CIDER: Context sensitive sentiment analysis for short-form text
James C. Young, Rudy Arthur, Hywel T.P. Williams

TL;DR
CIDER is a novel context-sensitive sentiment analysis method that infers term valence from entire corpora, outperforming generalist methods on short texts like tweets and enabling analysis of linguistic scales.
Contribution
This work introduces CIDER, a new algorithm for context-aware sentiment analysis that considers corpus-wide information to improve accuracy on short, context-dependent texts.
Findings
CIDER outperforms state-of-the-art unsupervised sentiment analysis techniques on tweet datasets.
CIDER is adaptable to other linguistic scales beyond sentiment.

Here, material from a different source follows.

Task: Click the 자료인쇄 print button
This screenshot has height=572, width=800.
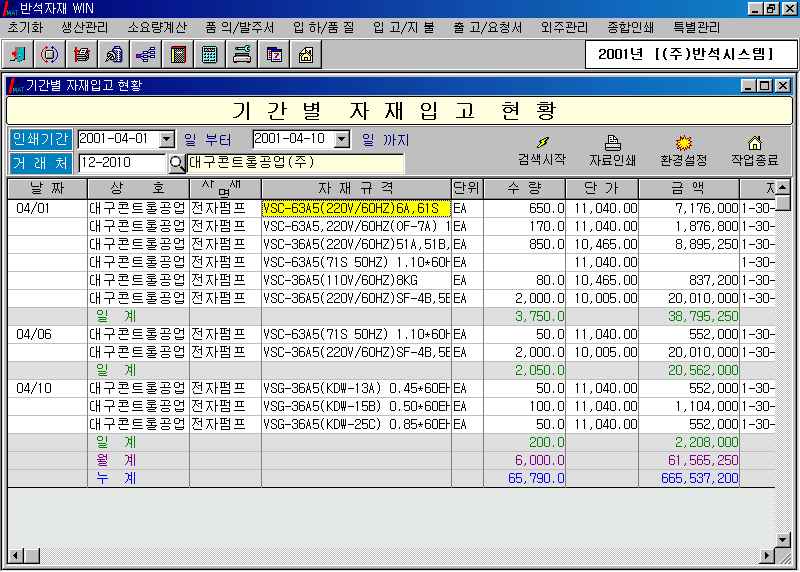Action: point(613,151)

A case study demonstrates CIDER's ability to identify gendered and sentiment-laden days.
Abstract
Researchers commonly perform sentiment analysis on large collections of short texts like tweets, Reddit posts or newspaper headlines that are all focused on a specific topic, theme or event. Usually, general-purpose sentiment analysis methods are used. These perform well on average but miss the variation in meaning that happens across different contexts, for example, the word "active" has a very different intention and valence in the phrase "active lifestyle" versus "active volcano". This work presents a new approach, CIDER (Context Informed Dictionary and sEmantic Reasoner), which performs context-sensitive linguistic analysis, where the valence of sentiment-laden terms is inferred from the whole corpus before being used to score the individual texts. In this paper, we detail the CIDER algorithm and demonstrate that it outperforms state-of-the-art generalist unsupervised sentiment…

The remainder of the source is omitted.